Donald Trump at Texas rally. The 2016 election polls give Trump cause to worry.
Donald Trump at Texas rally. The 2016 general election polls give Trump cause to worry. [Image by Tom Pennington/Getty Images]

Even more alarming for the Trump campaign, the latest Reuters/Ipsos poll of early voting indicates that Hillary Clinton leads Donald Trump by a whopping 15 points. Almost 20,000,000 Americans have already voted in the 2016 general election, and as reported by NPR, it's expected that as many as 50 million people could vote early.

This makes it clear how difficult it would be for a last-minute "October Surprise" from WikiLeaks, Julian Assange, or FBI Director Comey to change the outcome.

Battleground States' Election Polling Results

The general consensus in the 2016 election polls is that Hillary Clinton is pulling away or holding her own against Donald Trump in most of the battleground states. Hillary Clinton herself seems to believe that most people have already taken the Clinton "email scandal" into account in their decision.

The 2016 general election polls for North Carolina show Hillary Clinton maintaining her lead and even strengthening it. The most recent Quinnipiac poll in the swing state gives Clinton a four-point lead over Trump. The current North Carolina poll from Emerson has Clinton winning 48 to 45.

Friday's Morning Call poll has Clinton beating Trump 45-39 in Pennsylvania. Yesterday's 2016 election poll for Pennsylvania by Emerson gives Hillary a seven-point lead in that vital battleground state. At one point, the Trump campaign had fantasized about winning Pennsylvania, but that seems unlikely now.
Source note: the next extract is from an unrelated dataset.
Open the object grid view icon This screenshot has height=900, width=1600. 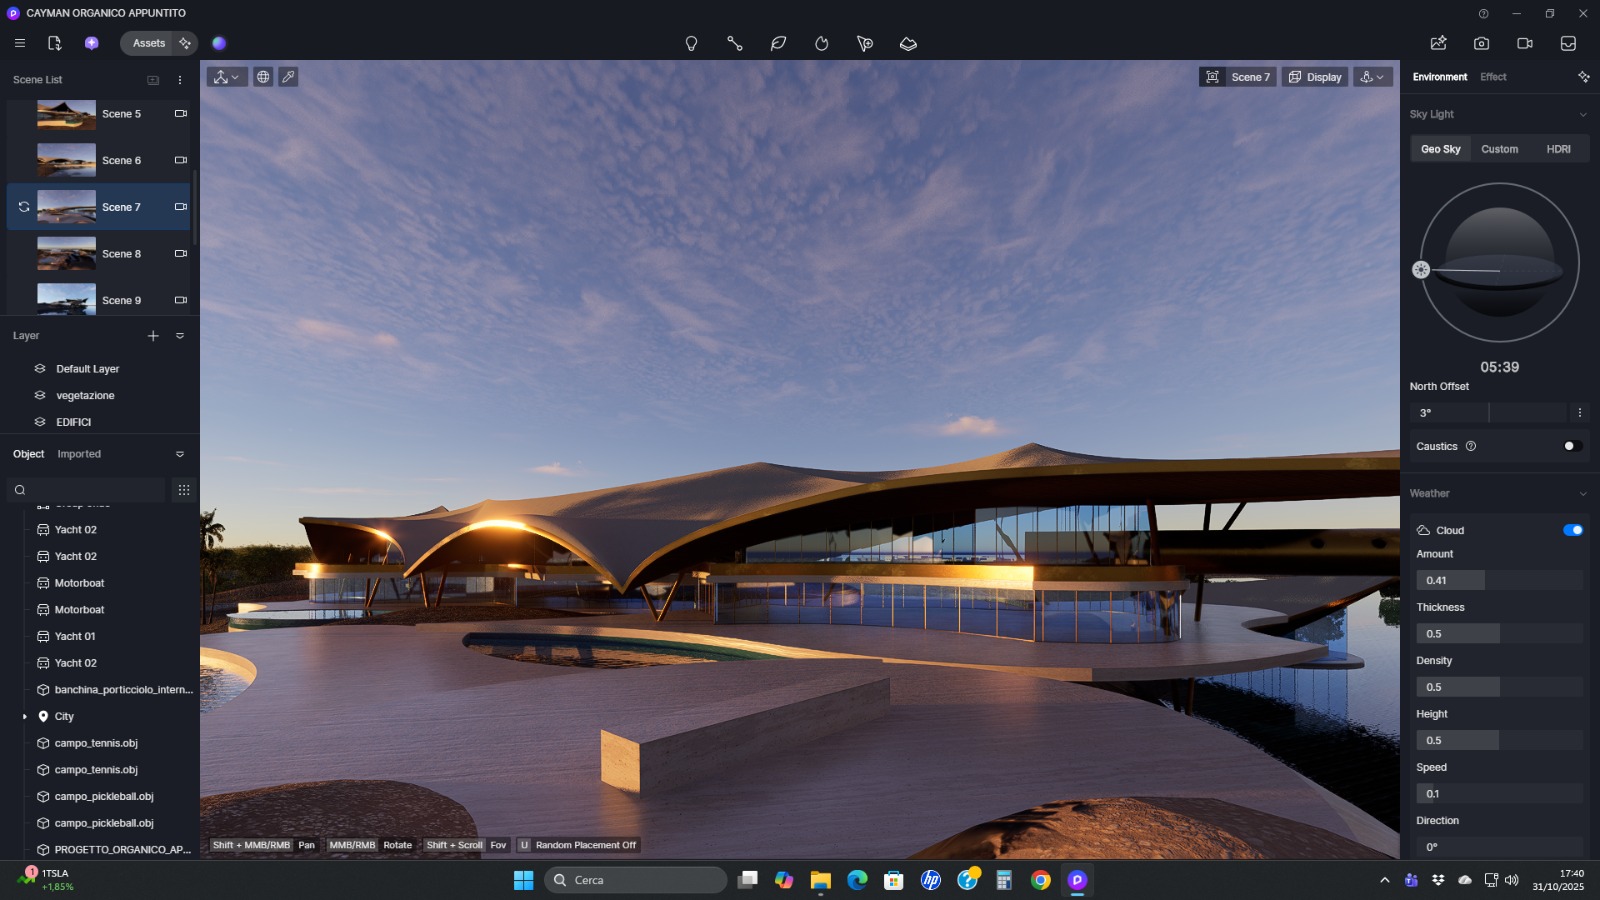(183, 490)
In Florida election polls, things are looking no better for Donald Trump and his beleaguered campaign staff. All of the endless Trump scandals over the last few months – and particularly over the last few weeks – have taken their toll on Trump's support. The fact that the University of North Florida election poll shows Trump behind by four points in a four-person race means he's probably not going to win this key battleground state.
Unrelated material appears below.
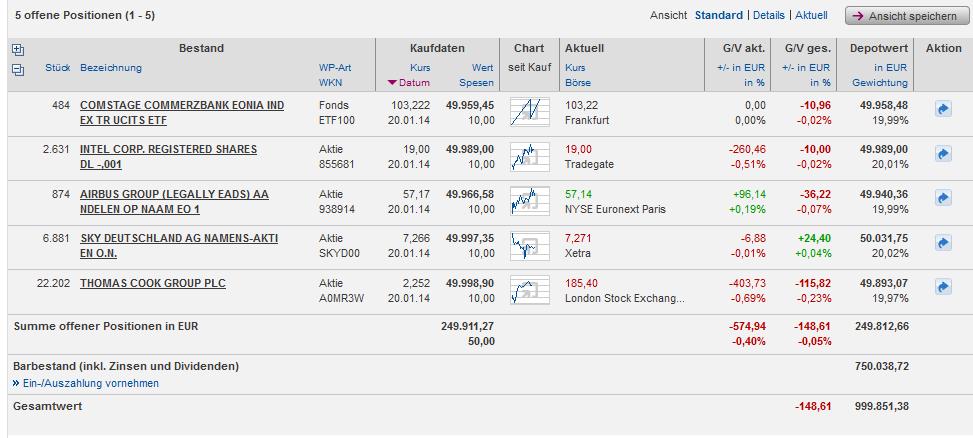Open the AIRBUS GROUP chart thumbnail
This screenshot has height=438, width=973.
point(530,201)
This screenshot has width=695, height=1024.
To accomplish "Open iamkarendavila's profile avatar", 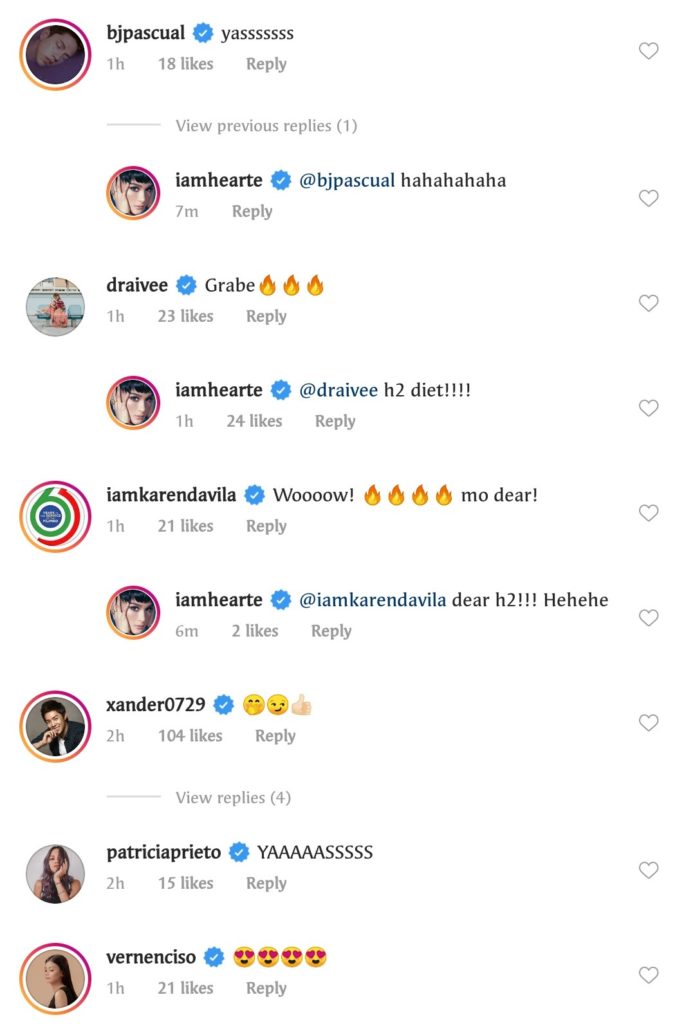I will (55, 516).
It should be noted that – statistically speaking – it would be virtually impossible for any Republican candidate running in the 2016 election to win the overall electoral college vote without also winning Florida.

It's becoming clear that the 2016 general election polls are unlikely to shift from their current numbers in the short time left until election day. Even in the major battleground states, early voting may make it impossible for any accusations from Republicans – or Russian operatives – to change the narrative of this year's presidential election.